Stored data entries |
____

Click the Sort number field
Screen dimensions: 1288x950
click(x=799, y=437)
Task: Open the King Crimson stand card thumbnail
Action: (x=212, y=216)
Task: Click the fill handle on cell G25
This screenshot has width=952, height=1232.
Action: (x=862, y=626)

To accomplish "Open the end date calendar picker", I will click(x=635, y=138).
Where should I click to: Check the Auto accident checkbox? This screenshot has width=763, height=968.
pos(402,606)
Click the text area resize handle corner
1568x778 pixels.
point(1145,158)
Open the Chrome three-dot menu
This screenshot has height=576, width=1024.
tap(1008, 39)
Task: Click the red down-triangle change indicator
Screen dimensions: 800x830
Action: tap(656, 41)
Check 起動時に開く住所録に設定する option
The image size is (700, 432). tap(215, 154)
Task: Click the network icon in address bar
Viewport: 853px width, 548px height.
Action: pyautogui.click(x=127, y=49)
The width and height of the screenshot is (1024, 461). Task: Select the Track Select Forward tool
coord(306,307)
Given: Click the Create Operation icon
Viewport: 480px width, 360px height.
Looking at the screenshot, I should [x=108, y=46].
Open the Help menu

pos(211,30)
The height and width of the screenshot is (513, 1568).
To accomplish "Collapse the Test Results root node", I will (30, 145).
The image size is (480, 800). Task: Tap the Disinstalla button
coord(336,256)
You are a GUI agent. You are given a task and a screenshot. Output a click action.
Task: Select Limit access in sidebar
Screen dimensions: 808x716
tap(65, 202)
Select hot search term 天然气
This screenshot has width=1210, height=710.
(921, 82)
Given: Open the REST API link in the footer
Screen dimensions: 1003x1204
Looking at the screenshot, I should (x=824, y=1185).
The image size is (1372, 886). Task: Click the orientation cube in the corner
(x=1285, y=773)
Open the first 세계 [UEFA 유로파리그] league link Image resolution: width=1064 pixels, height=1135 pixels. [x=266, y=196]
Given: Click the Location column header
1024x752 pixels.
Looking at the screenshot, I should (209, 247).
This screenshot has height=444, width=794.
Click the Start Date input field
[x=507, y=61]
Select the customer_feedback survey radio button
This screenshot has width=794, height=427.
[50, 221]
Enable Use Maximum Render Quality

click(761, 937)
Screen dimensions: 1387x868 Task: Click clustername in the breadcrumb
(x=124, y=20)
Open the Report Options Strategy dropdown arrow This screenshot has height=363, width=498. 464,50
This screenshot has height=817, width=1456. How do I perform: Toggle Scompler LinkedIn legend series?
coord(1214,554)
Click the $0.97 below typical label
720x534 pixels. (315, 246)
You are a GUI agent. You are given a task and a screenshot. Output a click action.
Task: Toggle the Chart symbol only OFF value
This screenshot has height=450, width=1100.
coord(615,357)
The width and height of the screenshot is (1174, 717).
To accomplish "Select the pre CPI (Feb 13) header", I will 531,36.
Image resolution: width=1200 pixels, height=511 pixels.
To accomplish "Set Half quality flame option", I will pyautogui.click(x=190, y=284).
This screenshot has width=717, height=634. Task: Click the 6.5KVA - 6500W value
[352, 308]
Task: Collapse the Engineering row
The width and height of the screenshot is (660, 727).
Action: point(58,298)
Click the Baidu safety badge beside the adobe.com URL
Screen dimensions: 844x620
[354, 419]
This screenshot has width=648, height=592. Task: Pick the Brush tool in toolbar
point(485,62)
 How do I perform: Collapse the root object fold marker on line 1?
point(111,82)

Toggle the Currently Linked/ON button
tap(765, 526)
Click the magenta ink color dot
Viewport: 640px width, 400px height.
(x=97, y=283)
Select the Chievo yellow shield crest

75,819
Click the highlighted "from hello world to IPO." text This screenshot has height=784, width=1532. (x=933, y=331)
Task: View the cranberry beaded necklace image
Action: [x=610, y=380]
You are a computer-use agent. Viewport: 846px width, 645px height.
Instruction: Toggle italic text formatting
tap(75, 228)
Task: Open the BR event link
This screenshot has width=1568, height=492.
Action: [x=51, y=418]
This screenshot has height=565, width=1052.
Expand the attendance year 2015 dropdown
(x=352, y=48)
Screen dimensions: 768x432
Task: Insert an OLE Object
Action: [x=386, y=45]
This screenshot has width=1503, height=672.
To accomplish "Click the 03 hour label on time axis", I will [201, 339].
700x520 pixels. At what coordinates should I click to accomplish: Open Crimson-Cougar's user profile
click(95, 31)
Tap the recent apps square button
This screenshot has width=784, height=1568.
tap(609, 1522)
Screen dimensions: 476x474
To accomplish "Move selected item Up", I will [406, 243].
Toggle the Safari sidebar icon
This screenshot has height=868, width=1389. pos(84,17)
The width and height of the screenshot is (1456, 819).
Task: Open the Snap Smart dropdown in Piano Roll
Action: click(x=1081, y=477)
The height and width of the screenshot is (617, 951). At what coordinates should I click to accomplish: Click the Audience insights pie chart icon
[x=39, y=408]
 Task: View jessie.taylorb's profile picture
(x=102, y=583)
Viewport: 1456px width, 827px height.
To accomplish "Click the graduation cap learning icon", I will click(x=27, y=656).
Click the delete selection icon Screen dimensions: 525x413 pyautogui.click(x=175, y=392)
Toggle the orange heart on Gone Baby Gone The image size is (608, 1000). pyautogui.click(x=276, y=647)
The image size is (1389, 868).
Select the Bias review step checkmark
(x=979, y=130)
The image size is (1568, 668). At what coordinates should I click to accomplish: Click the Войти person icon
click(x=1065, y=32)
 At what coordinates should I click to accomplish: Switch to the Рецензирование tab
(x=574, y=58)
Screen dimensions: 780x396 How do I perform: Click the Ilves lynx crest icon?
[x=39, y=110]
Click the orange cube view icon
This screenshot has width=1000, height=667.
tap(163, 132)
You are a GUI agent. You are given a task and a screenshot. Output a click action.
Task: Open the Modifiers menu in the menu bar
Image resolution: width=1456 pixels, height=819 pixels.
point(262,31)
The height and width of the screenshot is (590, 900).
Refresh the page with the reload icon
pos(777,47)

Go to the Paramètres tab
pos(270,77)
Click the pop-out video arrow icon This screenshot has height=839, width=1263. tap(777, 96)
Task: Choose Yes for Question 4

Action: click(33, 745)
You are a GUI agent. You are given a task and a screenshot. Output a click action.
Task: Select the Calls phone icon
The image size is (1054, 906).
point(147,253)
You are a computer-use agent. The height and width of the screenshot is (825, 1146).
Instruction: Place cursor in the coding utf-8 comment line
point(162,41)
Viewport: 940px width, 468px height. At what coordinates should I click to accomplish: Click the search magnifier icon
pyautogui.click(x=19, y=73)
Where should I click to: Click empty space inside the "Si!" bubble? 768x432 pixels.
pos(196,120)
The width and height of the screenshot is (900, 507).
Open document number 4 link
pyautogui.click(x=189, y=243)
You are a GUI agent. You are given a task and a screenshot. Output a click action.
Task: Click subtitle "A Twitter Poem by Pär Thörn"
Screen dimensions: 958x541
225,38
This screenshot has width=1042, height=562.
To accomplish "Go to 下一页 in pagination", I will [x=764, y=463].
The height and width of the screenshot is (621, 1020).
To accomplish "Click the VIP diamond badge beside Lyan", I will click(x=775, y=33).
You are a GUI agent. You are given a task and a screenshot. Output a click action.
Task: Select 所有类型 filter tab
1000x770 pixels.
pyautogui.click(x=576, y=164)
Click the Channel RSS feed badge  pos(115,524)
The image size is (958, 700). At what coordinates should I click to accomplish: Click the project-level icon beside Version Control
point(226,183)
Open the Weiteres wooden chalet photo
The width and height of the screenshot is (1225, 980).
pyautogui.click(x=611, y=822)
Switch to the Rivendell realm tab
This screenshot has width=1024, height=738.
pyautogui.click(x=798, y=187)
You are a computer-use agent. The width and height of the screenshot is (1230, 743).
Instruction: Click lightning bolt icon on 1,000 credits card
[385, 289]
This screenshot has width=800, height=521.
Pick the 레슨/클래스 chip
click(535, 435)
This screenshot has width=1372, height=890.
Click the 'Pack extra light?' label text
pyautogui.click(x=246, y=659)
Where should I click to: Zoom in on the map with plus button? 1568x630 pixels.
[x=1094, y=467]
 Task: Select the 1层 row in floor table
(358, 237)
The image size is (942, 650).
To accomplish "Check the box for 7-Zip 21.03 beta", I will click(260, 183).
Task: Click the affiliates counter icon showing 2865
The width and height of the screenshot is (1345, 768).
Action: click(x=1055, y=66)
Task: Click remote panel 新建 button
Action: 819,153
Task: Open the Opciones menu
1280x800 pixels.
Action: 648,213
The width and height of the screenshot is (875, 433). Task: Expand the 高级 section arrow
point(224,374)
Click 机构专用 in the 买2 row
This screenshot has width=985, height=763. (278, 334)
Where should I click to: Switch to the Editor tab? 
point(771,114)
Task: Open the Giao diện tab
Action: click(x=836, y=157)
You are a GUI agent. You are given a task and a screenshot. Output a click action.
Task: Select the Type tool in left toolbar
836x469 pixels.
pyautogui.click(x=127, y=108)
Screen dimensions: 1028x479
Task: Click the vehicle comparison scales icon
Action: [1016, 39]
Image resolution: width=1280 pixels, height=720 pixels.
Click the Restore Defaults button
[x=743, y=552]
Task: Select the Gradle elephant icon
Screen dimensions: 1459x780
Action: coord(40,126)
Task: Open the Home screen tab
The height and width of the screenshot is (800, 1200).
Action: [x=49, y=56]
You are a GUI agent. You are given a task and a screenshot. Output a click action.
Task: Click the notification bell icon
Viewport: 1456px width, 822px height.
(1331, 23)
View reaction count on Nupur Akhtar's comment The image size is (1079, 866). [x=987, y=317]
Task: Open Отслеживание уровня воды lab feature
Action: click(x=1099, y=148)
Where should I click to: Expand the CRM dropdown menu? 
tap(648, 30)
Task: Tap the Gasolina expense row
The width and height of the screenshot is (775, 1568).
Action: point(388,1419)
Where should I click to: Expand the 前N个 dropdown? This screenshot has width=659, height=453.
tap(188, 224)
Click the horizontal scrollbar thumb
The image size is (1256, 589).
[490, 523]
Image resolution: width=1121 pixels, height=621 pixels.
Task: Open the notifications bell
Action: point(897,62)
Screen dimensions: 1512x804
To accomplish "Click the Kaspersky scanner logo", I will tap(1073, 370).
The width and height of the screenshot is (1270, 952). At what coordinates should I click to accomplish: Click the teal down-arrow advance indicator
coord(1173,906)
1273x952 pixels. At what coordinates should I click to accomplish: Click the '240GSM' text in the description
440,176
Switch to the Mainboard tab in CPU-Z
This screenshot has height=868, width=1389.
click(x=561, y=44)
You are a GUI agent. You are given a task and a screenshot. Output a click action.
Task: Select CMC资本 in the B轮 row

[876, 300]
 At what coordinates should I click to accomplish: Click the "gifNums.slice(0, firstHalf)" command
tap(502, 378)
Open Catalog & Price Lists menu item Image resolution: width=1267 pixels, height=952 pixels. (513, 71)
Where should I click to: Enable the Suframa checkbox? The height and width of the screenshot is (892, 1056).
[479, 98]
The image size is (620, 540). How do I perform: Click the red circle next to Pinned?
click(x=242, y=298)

____

EXERCISE BRIEF | Only lines with the word "header" are needed. Copy them from the preceding records.

SOLUTION TO THIS PROBLEM |
Given: Click the Location column header
To accomplish "Select the pre CPI (Feb 13) header", I will 531,36.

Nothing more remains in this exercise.